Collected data
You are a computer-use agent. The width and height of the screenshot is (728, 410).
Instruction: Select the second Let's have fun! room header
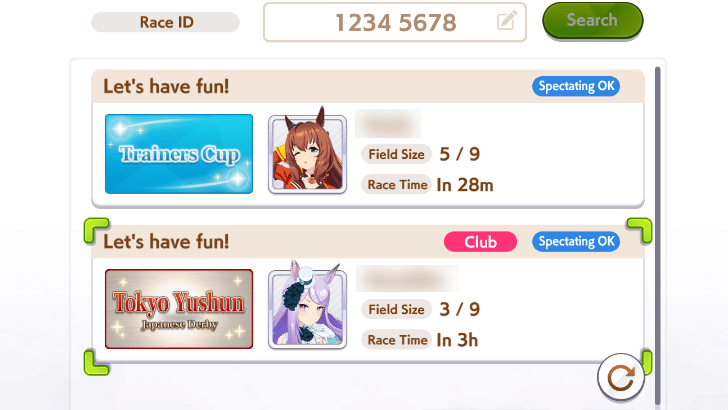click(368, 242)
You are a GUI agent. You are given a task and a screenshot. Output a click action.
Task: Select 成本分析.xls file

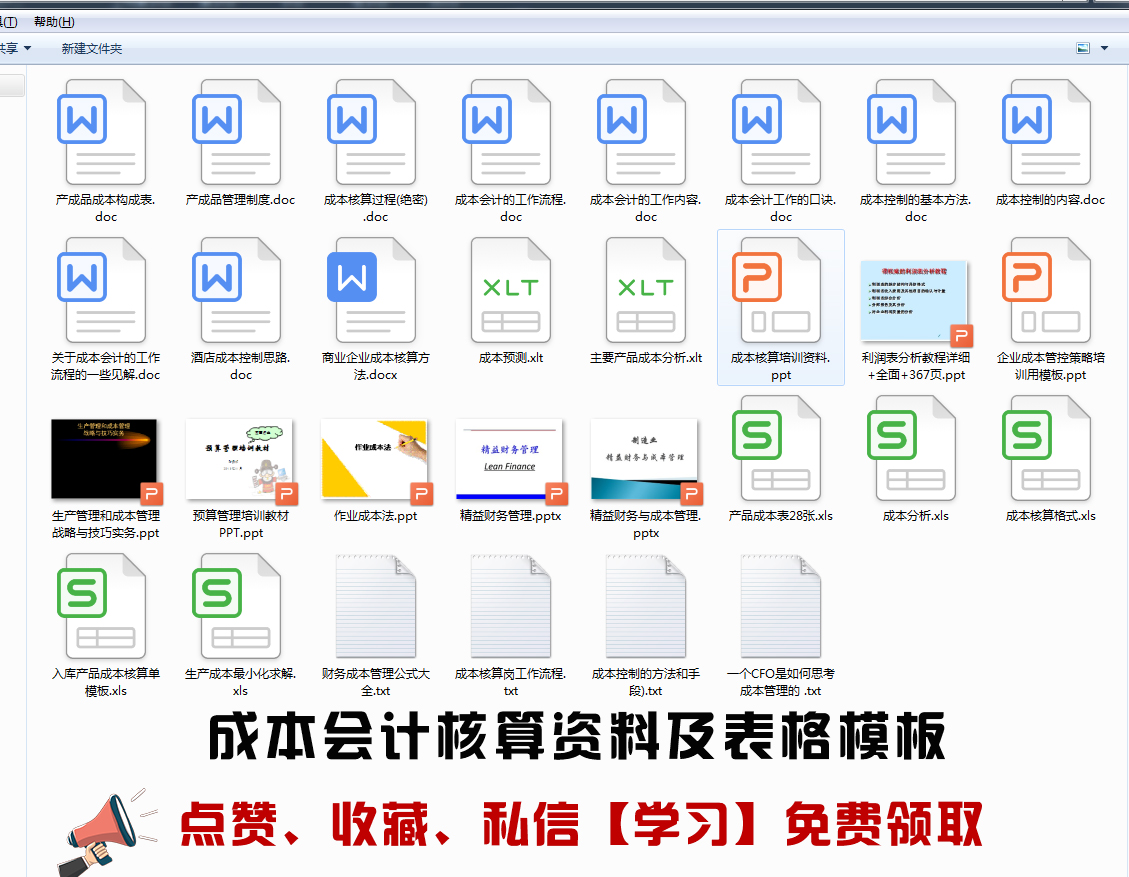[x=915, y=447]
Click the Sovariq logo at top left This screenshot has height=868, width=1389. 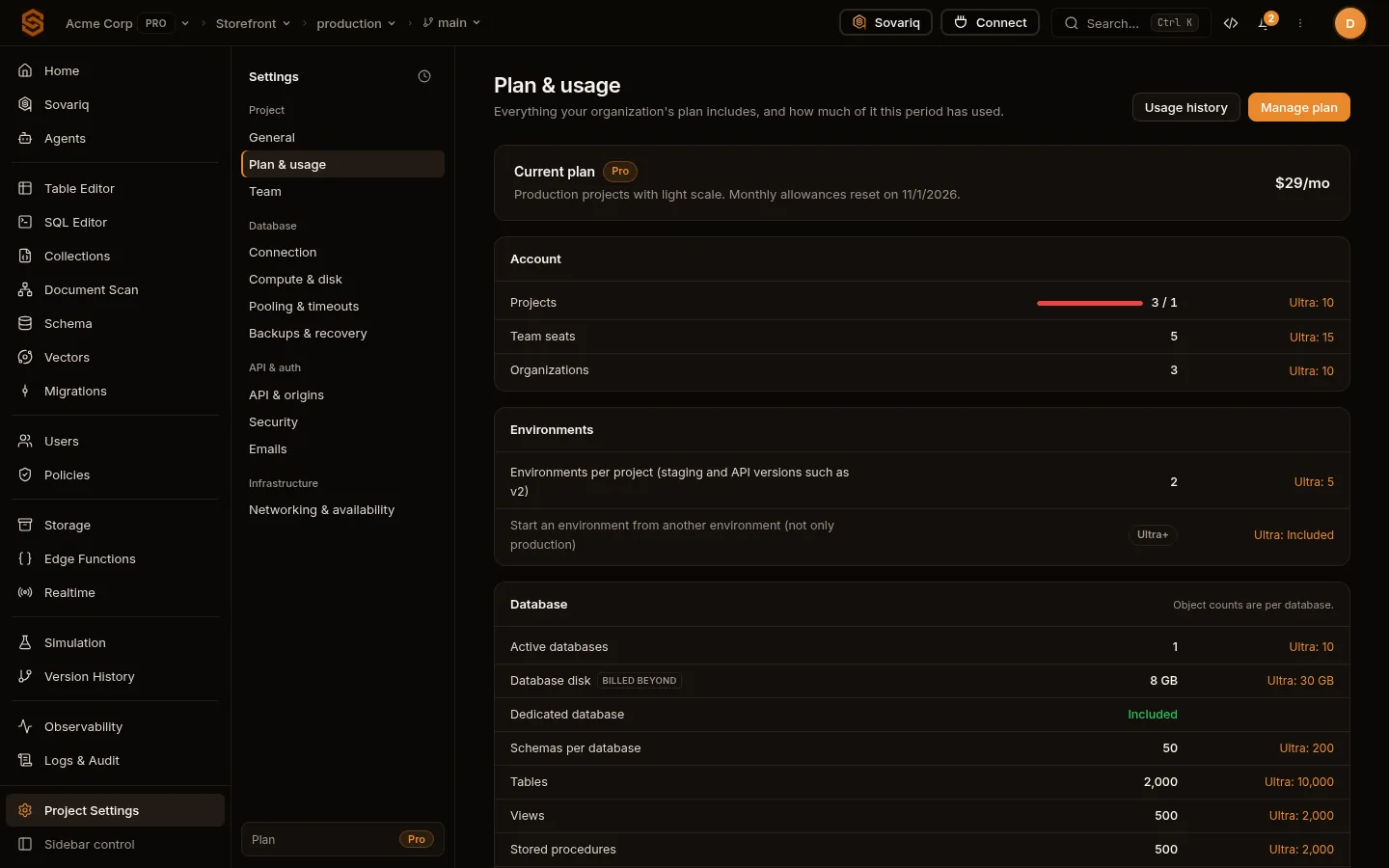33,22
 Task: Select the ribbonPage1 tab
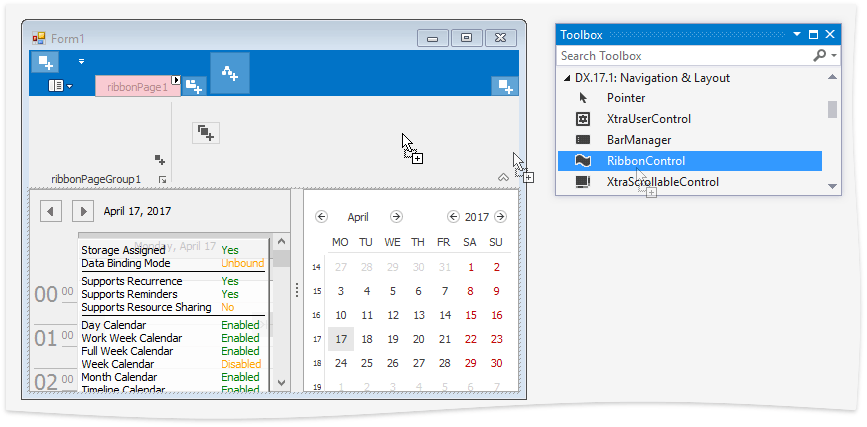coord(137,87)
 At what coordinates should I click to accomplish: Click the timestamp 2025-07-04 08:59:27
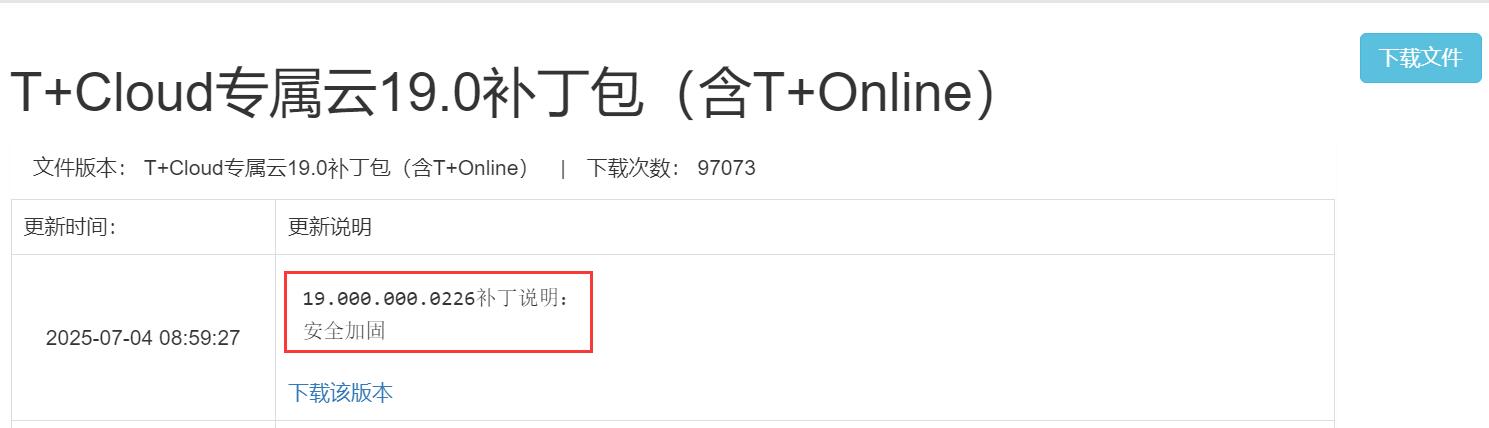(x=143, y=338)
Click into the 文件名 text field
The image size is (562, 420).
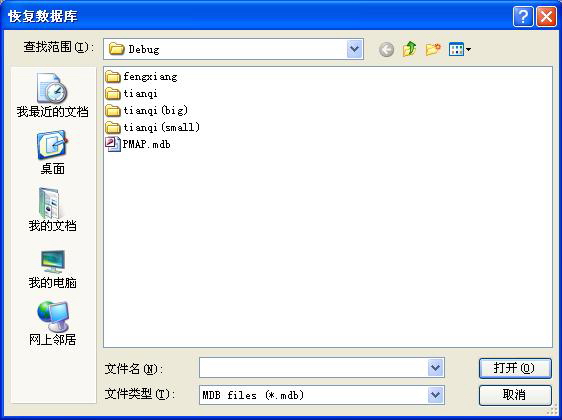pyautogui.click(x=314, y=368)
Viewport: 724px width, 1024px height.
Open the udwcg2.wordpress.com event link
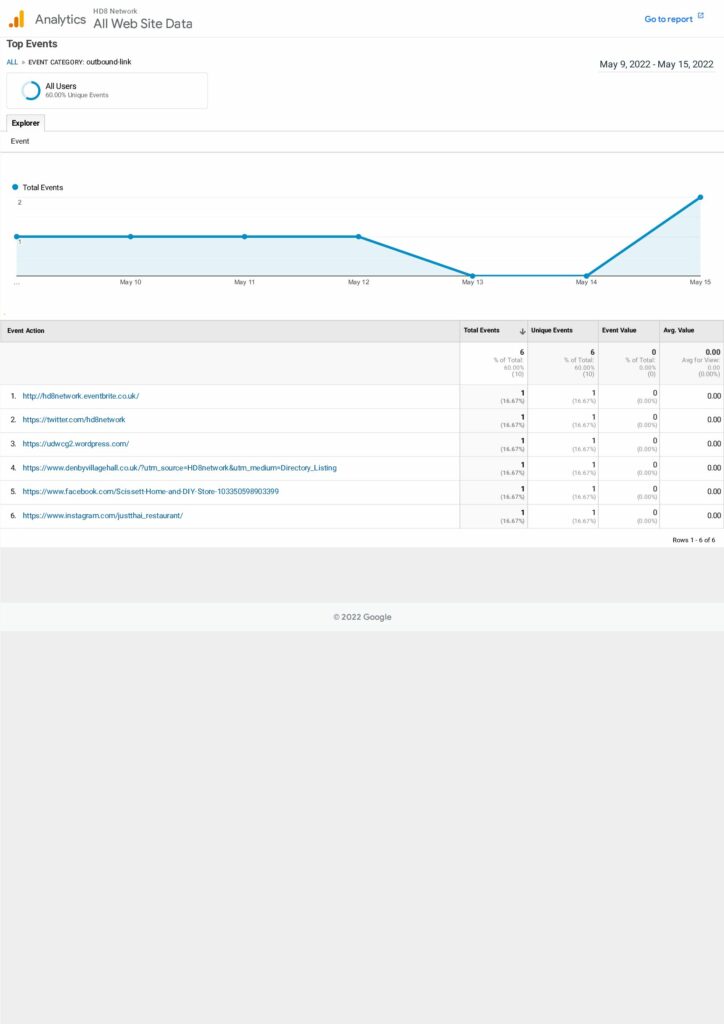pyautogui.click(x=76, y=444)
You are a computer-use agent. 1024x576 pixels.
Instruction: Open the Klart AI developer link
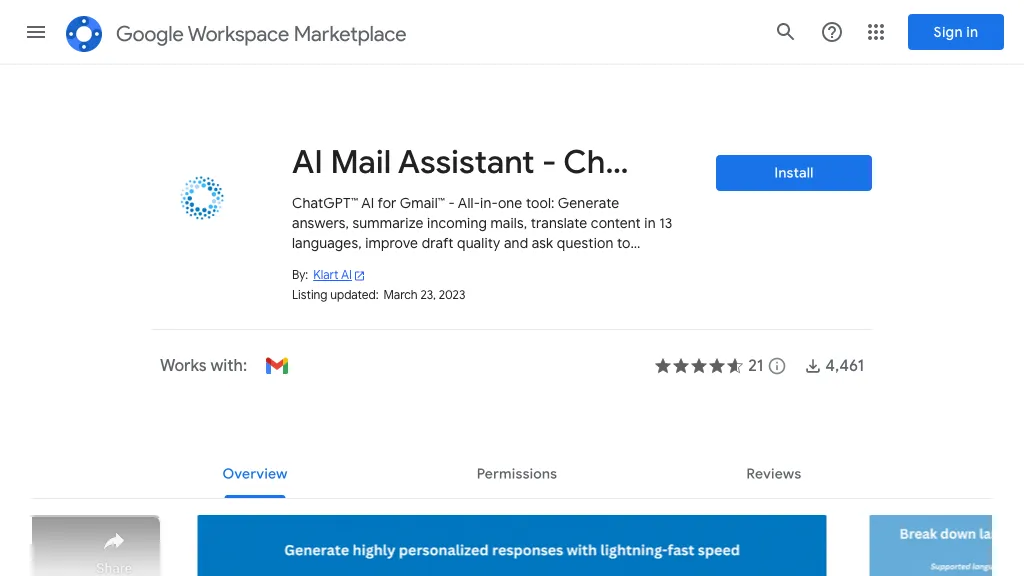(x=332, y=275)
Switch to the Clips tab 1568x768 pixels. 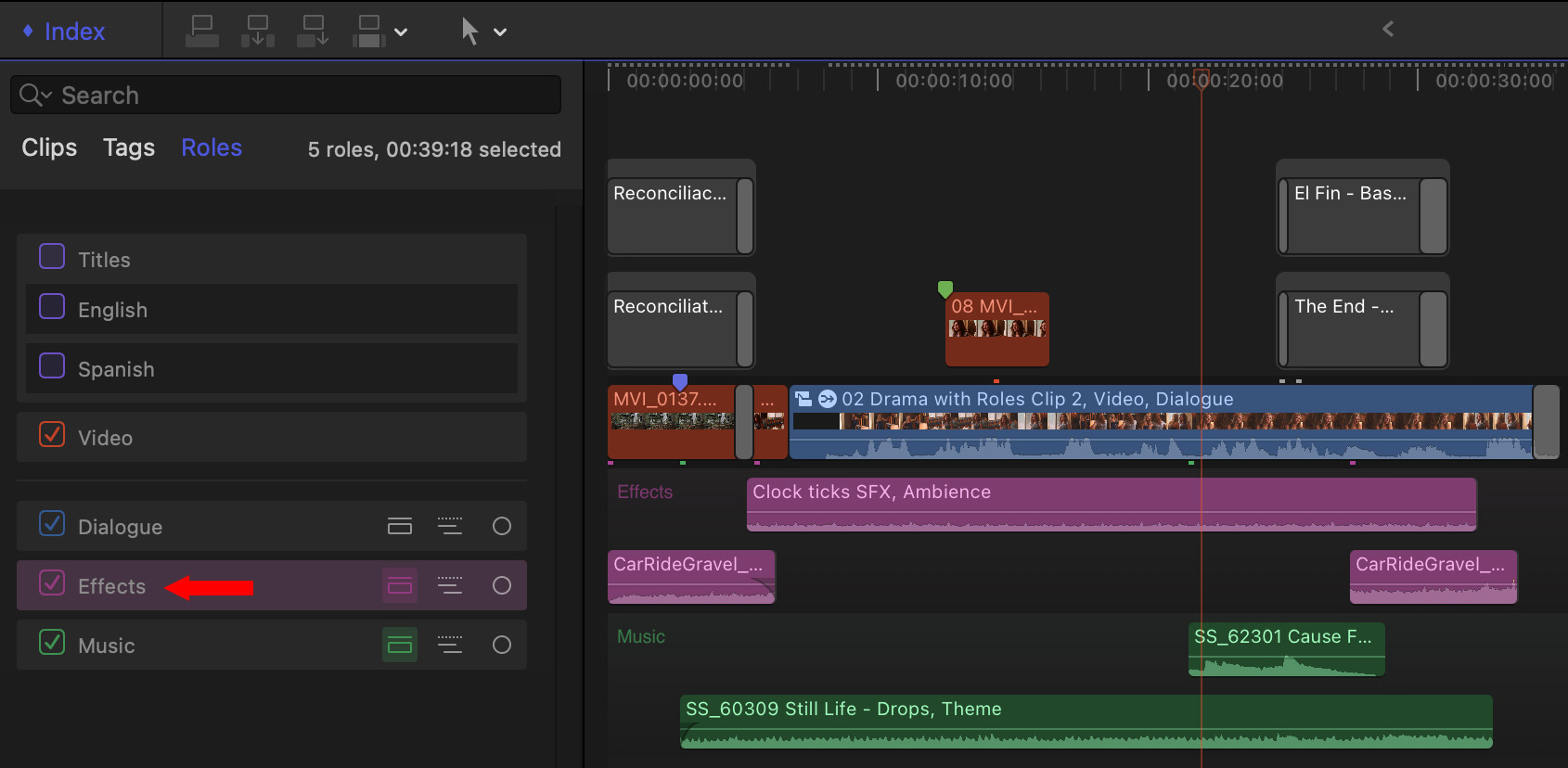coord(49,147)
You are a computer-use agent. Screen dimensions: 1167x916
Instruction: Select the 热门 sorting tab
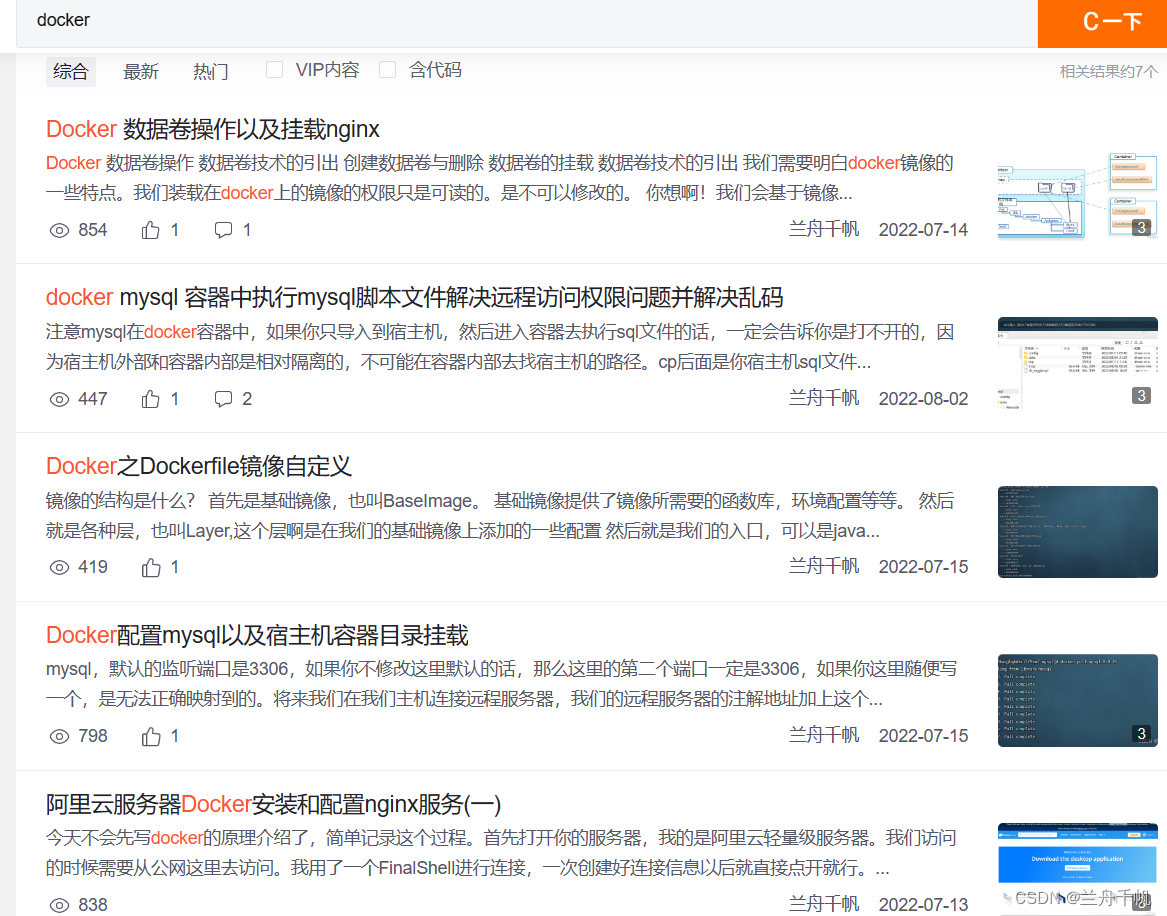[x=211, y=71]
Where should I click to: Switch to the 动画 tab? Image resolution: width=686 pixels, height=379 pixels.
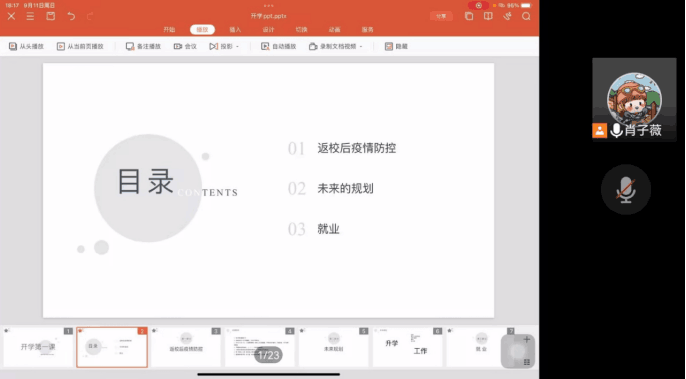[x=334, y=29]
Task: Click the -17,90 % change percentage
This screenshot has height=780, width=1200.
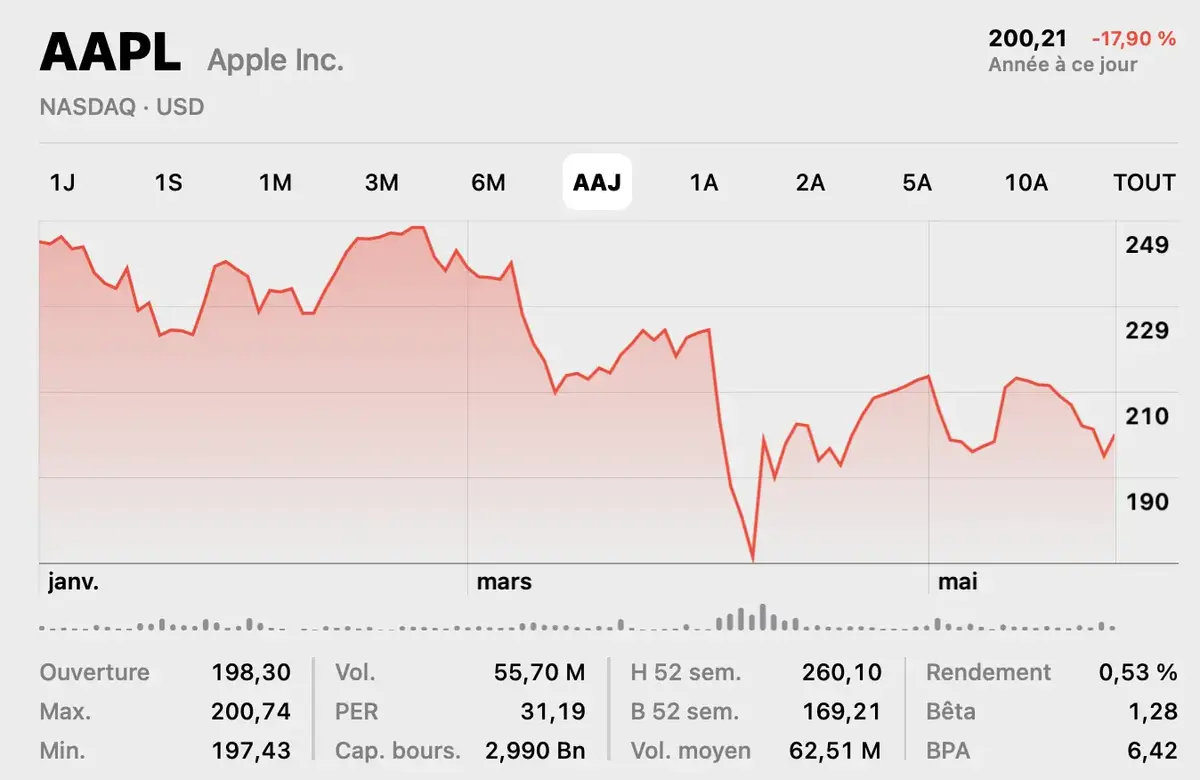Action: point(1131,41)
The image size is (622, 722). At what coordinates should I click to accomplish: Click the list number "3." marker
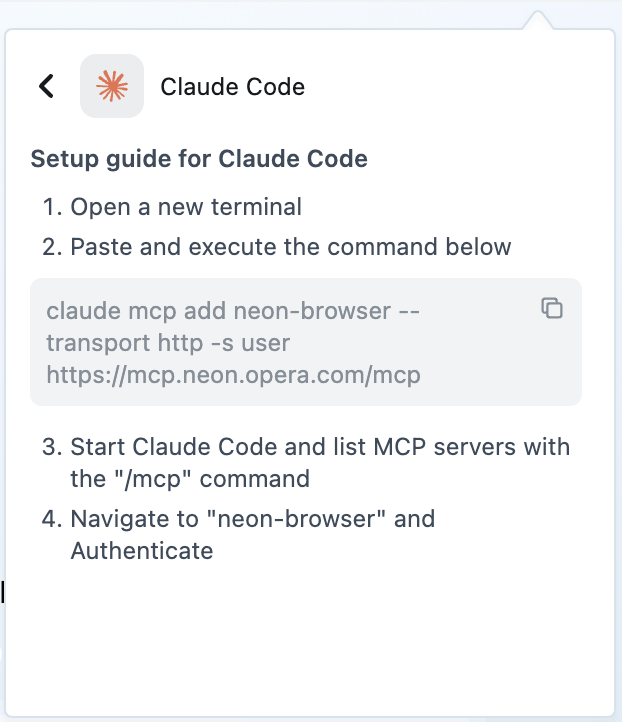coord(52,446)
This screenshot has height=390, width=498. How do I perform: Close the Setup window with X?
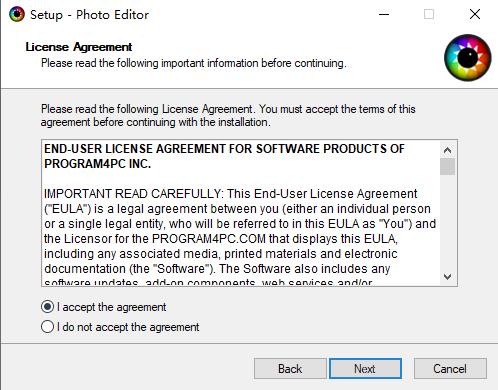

Task statement – All lines from the one containing "Task: Click the -17,90 % change percentage" to the last line of the records above, and no others, should be returned unchanged, without pictures.

Completed exercise –
Task: Click the -17,90 % change percentage
This screenshot has height=780, width=1200.
Action: point(1131,41)
The image size is (622, 722). At what coordinates should I click to accomplish: Click the list number "3." marker
coord(52,446)
This screenshot has height=390, width=498. How do I perform: Close the Setup window with X?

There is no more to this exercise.